Reproduce the closing part of the entries exactly: the line with "The width and" and all lines after it, ending with the last line, and nothing else.

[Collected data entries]
————
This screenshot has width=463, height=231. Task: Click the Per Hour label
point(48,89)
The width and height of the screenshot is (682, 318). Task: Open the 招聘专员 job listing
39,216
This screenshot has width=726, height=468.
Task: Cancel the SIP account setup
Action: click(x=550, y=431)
————
**SOLUTION FOR THIS TASK**.
The width and height of the screenshot is (682, 318). Task: Open the 招聘专员 job listing
39,216
This screenshot has width=726, height=468.
Task: Cancel the SIP account setup
Action: click(x=550, y=431)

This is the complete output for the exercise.